Your objective: List each line of the data in which the string "navigation" appears.

───── Given entries

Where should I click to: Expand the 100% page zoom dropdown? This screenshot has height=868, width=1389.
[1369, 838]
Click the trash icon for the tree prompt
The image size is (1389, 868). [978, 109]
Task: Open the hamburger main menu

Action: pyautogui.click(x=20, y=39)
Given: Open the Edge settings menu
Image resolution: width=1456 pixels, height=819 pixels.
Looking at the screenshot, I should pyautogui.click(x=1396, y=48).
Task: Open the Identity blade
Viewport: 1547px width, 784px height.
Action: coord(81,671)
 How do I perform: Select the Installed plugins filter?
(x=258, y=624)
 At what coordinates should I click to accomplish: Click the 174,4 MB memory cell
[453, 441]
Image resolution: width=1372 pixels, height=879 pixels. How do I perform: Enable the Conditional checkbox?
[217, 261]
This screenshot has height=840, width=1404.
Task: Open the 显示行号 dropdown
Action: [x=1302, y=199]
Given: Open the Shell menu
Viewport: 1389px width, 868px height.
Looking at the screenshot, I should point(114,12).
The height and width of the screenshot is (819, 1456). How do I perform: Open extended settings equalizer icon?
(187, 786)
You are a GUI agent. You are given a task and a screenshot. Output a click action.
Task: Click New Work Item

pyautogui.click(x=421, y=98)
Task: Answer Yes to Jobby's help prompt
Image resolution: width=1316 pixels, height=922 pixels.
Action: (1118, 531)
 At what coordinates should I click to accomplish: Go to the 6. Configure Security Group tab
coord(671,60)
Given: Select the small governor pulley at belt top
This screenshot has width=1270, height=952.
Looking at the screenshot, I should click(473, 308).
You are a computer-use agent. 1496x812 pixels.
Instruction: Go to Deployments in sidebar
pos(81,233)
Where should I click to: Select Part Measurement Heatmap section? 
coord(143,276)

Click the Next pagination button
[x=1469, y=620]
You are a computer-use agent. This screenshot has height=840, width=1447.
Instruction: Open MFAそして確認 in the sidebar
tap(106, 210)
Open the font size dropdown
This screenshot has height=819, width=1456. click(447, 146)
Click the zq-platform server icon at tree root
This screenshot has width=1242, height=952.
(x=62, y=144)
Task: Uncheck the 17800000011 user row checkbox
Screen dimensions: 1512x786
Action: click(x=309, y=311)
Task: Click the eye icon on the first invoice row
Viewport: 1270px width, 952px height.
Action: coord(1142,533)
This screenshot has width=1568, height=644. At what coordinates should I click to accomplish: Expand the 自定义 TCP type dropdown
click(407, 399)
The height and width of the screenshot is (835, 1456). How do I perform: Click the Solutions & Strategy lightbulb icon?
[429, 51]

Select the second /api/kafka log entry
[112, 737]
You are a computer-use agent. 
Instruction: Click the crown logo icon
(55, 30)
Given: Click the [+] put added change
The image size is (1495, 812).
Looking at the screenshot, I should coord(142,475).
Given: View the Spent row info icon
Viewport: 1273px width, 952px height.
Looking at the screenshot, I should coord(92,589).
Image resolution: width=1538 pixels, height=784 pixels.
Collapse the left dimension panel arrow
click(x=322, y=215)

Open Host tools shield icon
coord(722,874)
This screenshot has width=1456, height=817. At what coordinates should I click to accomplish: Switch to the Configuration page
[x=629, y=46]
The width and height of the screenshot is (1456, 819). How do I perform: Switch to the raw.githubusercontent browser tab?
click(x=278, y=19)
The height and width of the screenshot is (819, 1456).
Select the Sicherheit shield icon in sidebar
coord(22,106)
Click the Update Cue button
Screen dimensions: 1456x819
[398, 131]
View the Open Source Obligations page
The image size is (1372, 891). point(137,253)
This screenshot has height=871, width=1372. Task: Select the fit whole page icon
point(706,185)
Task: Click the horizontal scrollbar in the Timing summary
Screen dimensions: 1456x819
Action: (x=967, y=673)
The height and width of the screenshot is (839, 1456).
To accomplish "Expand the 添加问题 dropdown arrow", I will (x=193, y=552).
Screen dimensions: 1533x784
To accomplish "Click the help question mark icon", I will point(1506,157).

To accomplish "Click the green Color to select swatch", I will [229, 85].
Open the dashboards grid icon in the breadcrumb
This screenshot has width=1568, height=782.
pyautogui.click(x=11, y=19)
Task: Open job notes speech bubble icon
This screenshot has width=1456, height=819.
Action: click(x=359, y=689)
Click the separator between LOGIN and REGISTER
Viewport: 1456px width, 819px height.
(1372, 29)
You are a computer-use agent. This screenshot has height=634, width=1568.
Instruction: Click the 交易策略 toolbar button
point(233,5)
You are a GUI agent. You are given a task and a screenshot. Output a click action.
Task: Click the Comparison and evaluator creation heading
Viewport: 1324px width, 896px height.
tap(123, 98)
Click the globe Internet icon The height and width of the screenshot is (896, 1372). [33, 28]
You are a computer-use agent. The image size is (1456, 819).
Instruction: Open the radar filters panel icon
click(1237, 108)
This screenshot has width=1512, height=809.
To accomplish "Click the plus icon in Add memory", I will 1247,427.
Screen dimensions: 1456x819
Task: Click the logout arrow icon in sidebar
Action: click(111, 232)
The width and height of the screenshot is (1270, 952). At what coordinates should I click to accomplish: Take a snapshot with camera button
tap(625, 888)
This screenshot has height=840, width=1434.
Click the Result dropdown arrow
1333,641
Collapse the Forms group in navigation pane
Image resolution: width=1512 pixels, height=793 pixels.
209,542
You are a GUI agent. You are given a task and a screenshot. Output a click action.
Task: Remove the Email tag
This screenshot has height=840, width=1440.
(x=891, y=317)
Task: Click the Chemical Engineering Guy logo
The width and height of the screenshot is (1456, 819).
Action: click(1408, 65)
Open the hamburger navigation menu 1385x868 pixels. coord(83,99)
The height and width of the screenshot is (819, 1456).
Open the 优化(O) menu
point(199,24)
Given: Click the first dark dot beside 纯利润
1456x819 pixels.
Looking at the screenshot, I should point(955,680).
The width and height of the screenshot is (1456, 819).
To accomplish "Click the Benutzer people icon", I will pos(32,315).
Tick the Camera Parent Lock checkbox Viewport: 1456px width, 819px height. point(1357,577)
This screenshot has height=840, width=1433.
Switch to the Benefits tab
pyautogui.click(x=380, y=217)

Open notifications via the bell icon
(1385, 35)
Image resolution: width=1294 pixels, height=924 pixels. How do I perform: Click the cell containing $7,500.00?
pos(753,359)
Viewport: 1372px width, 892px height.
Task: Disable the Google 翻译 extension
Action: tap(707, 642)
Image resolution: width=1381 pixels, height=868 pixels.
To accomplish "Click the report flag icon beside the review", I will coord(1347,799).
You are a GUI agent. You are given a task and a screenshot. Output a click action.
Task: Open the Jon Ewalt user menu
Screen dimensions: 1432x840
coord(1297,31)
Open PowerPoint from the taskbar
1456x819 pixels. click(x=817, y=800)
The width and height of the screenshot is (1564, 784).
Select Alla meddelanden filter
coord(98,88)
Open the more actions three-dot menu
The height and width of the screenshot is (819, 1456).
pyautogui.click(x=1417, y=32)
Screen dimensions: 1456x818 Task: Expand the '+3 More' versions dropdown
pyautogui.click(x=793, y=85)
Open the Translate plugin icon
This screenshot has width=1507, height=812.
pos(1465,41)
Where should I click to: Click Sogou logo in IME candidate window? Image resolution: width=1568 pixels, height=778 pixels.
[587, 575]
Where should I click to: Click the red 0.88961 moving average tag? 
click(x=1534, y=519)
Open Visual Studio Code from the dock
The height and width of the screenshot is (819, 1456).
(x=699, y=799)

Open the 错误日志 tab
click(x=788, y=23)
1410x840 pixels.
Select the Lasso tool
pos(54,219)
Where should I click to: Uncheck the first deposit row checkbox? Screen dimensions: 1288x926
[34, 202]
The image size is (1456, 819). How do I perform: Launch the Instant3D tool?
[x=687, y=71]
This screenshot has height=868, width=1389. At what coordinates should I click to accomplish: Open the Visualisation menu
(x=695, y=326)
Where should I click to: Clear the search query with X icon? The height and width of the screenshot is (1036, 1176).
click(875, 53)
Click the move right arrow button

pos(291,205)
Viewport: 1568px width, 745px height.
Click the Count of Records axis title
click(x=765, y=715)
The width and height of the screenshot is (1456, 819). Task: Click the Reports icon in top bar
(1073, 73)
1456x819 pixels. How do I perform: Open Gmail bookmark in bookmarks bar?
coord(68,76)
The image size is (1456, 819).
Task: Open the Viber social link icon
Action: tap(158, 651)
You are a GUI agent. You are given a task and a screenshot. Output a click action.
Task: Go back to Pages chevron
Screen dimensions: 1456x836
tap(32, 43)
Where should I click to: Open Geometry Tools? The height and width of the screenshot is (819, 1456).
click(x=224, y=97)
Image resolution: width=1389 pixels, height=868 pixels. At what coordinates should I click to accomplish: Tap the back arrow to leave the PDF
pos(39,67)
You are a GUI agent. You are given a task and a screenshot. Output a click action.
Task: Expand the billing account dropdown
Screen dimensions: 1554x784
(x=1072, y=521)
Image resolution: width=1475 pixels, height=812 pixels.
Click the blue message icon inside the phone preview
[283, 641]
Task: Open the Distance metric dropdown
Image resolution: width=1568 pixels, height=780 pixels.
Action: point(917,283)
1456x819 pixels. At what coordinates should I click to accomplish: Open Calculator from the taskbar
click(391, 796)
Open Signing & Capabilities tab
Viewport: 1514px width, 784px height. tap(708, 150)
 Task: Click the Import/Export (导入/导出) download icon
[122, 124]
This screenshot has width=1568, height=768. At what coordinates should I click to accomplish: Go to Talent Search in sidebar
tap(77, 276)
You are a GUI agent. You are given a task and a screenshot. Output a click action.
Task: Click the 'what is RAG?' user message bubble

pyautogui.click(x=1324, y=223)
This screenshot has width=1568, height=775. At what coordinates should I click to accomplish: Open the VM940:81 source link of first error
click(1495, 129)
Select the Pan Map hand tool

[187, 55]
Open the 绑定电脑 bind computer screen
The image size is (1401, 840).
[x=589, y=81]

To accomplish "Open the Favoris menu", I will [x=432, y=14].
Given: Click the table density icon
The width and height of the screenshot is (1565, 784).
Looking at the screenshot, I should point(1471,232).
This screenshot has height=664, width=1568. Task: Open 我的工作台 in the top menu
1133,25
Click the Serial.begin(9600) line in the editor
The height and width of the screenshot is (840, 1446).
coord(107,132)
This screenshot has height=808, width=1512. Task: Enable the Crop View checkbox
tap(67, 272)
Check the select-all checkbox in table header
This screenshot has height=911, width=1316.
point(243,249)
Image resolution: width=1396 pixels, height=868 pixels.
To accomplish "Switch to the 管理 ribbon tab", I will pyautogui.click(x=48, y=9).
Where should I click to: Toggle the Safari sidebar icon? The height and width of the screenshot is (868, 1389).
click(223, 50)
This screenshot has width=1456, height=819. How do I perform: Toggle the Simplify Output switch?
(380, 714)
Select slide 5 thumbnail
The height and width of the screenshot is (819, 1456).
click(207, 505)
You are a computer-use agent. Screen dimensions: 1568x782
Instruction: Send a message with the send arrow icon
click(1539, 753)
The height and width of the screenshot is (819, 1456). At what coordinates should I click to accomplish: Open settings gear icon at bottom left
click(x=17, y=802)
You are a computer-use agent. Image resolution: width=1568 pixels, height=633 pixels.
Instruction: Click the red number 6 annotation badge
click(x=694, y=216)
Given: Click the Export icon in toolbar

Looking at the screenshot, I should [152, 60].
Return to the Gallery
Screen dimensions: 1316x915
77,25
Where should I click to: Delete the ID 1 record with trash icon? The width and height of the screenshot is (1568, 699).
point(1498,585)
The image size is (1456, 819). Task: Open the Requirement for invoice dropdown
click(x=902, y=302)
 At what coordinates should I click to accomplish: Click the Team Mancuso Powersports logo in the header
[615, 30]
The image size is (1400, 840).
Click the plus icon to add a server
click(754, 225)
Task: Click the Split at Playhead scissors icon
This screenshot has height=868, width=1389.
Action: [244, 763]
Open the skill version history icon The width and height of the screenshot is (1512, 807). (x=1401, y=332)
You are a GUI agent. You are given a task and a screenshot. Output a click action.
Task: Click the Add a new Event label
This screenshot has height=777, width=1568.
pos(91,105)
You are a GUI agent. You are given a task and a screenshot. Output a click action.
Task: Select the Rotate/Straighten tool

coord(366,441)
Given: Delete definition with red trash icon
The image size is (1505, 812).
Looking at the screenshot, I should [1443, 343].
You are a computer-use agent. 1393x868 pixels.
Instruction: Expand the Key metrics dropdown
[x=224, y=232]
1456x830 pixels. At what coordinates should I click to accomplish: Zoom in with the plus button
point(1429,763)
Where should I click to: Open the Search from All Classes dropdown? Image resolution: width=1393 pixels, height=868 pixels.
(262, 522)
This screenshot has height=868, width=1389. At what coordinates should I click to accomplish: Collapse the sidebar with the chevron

──────────

Output for this exercise:
Collapse the Forms group in navigation pane
Open the hamburger navigation menu 1385x868 pixels. coord(83,99)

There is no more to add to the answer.